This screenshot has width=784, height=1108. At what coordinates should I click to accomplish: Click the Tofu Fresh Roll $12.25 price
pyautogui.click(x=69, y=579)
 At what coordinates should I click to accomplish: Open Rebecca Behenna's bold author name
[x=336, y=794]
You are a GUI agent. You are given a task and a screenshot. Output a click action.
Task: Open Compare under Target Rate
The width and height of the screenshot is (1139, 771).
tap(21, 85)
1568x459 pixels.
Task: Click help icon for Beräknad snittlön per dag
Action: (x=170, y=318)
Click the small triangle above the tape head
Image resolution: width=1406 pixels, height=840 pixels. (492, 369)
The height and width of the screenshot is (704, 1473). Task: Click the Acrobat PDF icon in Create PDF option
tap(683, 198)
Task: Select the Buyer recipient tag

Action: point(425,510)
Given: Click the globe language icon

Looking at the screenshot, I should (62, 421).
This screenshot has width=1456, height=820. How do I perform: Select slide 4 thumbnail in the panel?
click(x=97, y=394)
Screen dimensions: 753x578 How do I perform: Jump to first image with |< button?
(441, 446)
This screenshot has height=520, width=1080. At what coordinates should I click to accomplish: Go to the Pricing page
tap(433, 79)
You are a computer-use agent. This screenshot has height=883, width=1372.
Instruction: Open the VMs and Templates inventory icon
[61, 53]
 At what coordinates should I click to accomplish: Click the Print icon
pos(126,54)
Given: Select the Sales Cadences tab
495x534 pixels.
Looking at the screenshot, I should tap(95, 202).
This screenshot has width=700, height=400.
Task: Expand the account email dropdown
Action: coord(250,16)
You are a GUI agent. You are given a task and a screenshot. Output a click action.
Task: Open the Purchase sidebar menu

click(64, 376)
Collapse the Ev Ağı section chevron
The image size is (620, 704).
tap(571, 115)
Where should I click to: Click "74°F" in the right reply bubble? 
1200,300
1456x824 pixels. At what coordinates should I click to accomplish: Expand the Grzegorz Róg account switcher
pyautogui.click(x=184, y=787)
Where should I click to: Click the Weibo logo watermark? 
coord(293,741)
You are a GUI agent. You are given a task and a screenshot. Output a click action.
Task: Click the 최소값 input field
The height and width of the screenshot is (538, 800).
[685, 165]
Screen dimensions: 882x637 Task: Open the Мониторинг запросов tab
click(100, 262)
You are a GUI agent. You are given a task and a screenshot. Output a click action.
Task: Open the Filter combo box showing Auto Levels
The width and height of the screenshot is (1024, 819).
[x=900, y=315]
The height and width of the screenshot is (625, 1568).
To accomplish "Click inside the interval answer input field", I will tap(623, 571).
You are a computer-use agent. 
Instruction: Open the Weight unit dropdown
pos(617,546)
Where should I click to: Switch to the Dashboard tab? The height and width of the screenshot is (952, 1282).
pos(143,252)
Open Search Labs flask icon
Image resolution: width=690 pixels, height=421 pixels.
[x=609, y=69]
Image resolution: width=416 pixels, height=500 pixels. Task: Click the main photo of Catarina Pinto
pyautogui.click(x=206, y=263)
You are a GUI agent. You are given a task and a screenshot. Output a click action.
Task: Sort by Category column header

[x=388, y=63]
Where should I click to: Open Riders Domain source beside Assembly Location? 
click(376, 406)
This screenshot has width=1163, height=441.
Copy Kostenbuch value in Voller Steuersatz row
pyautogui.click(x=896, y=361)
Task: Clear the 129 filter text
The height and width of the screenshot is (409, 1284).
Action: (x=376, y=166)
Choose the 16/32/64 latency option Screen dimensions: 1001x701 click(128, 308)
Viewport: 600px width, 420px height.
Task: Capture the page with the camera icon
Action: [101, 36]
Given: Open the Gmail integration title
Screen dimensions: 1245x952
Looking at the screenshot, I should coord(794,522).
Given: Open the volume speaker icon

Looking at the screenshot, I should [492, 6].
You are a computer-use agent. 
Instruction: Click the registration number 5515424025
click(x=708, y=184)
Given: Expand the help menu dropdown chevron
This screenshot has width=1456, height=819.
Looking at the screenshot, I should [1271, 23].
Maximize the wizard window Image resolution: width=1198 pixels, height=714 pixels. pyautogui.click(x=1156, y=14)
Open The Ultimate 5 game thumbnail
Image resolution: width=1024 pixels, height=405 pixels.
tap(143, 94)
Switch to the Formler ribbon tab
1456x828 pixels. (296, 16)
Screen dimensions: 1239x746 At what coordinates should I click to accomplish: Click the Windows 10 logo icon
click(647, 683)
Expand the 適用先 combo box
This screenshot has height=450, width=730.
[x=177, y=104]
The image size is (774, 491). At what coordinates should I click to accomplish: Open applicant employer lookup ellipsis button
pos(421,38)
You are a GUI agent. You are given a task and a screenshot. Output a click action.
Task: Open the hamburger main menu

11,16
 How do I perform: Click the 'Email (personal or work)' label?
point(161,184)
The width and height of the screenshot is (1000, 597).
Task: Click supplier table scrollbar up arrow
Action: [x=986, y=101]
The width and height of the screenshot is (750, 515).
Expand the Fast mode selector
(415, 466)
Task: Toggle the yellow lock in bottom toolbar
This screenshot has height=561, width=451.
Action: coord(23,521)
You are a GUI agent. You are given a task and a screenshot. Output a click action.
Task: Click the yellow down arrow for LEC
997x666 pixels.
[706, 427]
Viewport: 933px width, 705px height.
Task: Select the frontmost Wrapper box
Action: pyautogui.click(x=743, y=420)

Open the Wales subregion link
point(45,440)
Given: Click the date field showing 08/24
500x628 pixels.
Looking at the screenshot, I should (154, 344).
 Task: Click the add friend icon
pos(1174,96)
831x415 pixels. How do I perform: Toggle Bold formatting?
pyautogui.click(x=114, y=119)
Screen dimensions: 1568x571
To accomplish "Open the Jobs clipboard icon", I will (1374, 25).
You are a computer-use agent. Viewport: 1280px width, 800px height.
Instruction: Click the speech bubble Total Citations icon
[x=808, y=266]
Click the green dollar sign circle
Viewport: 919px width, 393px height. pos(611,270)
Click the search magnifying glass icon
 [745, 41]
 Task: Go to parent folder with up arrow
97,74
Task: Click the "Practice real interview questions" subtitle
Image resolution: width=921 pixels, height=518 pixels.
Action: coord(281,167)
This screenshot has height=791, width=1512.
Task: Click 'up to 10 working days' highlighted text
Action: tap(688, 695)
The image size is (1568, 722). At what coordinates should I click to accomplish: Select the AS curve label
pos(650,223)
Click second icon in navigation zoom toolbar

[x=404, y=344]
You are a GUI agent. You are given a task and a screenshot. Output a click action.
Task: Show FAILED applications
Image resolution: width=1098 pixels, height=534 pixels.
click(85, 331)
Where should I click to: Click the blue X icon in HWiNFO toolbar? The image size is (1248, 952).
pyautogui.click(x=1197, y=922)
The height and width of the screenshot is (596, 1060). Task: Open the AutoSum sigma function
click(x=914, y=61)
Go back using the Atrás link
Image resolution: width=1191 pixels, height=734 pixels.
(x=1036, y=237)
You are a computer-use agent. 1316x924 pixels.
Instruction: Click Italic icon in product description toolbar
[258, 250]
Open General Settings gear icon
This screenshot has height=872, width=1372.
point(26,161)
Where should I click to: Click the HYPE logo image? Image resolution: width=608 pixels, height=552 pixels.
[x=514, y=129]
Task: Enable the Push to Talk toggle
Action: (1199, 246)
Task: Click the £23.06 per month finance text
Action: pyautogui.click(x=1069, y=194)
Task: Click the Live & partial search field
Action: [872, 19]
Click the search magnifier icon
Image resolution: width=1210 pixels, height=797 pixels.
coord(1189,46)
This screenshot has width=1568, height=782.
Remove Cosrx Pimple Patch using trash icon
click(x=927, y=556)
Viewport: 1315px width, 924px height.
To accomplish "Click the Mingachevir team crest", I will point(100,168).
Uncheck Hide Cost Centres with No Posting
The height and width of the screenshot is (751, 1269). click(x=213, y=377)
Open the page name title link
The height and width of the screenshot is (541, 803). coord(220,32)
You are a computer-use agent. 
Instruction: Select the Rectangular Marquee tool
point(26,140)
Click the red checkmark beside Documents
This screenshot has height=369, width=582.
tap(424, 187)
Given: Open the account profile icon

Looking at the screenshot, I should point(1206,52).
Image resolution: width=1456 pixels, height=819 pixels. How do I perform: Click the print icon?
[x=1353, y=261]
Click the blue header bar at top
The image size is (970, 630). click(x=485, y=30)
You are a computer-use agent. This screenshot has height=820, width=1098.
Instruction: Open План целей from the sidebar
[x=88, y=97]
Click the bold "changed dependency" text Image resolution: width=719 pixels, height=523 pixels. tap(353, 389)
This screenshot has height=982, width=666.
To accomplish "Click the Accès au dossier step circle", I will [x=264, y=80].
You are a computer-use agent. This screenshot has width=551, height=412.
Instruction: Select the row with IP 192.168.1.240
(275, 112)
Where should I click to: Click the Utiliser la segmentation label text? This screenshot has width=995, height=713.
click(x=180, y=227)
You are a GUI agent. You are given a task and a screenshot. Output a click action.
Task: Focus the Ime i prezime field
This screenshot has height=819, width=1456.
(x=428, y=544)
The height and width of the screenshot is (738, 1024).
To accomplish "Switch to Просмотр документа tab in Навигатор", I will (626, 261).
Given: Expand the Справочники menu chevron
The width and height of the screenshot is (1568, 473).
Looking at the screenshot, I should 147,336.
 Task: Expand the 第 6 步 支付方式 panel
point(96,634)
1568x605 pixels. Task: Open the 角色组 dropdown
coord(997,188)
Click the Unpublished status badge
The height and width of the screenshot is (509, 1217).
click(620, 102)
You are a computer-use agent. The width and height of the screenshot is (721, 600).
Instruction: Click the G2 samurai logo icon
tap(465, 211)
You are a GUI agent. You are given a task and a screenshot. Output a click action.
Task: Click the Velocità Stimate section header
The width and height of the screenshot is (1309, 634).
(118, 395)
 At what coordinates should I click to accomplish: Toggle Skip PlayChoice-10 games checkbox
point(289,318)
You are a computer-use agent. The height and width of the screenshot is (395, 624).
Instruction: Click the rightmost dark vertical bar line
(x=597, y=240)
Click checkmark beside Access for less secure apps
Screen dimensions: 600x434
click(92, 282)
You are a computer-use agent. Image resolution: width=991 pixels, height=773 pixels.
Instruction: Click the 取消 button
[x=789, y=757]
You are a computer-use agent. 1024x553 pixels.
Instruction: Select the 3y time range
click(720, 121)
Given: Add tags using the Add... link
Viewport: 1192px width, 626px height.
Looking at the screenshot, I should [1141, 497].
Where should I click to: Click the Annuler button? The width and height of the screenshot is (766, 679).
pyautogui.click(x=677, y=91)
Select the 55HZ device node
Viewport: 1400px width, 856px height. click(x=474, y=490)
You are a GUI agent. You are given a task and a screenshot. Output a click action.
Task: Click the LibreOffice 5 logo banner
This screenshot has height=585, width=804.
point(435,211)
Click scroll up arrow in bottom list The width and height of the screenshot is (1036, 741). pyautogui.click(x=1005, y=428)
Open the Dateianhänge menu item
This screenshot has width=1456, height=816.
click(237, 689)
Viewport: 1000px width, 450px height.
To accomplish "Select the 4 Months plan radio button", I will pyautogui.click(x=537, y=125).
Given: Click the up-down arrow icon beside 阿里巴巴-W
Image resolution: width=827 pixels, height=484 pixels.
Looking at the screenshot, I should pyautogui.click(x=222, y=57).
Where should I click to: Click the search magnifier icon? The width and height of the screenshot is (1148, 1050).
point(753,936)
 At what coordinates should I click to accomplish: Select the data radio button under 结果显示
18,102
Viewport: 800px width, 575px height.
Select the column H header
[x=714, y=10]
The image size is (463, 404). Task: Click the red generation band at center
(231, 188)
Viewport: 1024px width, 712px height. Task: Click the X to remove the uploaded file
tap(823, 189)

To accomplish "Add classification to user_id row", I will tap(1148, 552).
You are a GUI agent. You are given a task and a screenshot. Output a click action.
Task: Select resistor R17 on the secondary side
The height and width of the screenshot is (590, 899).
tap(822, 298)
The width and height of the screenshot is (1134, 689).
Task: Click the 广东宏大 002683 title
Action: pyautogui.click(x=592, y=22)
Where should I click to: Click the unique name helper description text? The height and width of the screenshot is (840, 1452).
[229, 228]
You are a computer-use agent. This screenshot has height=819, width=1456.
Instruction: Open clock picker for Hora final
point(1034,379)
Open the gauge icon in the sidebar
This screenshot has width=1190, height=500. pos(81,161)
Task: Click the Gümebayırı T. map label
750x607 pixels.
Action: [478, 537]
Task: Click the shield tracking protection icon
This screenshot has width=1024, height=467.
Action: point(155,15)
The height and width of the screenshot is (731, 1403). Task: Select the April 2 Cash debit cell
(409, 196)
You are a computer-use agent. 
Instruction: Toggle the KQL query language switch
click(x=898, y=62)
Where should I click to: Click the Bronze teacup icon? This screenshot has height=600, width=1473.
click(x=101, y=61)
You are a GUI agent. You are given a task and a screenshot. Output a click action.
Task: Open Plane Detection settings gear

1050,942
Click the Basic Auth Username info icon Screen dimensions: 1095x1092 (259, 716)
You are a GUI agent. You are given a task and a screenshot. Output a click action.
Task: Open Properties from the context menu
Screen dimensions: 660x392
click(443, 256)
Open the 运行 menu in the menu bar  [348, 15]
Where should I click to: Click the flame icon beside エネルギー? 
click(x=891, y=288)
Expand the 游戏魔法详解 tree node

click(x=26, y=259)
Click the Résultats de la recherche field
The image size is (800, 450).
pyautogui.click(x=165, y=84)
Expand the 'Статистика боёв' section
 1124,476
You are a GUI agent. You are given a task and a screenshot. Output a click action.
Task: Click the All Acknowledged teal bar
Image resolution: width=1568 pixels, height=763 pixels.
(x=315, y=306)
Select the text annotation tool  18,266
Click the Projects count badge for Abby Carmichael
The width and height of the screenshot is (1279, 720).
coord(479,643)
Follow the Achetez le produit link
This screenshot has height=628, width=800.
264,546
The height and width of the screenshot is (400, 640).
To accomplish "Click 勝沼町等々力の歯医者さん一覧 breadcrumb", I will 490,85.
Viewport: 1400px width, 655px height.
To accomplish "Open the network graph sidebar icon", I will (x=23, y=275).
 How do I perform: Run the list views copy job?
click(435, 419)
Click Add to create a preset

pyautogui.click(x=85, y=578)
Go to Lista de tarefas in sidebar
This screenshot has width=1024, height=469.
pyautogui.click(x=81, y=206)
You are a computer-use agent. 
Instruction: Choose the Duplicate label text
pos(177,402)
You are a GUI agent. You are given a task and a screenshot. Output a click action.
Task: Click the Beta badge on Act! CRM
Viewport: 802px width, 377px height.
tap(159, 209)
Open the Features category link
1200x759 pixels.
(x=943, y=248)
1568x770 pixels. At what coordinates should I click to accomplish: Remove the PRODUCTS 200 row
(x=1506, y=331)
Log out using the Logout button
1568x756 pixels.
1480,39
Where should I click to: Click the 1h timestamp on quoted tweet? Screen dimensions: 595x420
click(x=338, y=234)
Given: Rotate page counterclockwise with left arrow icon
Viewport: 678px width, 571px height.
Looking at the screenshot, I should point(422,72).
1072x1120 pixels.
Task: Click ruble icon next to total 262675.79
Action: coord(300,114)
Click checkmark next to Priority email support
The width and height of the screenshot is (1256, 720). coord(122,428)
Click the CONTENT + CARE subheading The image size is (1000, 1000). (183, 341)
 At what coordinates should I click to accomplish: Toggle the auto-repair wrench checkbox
————————
What to work on => In the listing above, find the line holding "How do I perform: Click the 'Email" and the line holding "The width and height of the screenshot is (750, 515).", then output those two lines and every line between them exactly.

Output =>
 How do I perform: Click the 'Email (personal or work)' label?
point(161,184)
The width and height of the screenshot is (1000, 597).
Task: Click supplier table scrollbar up arrow
Action: [x=986, y=101]
The width and height of the screenshot is (750, 515).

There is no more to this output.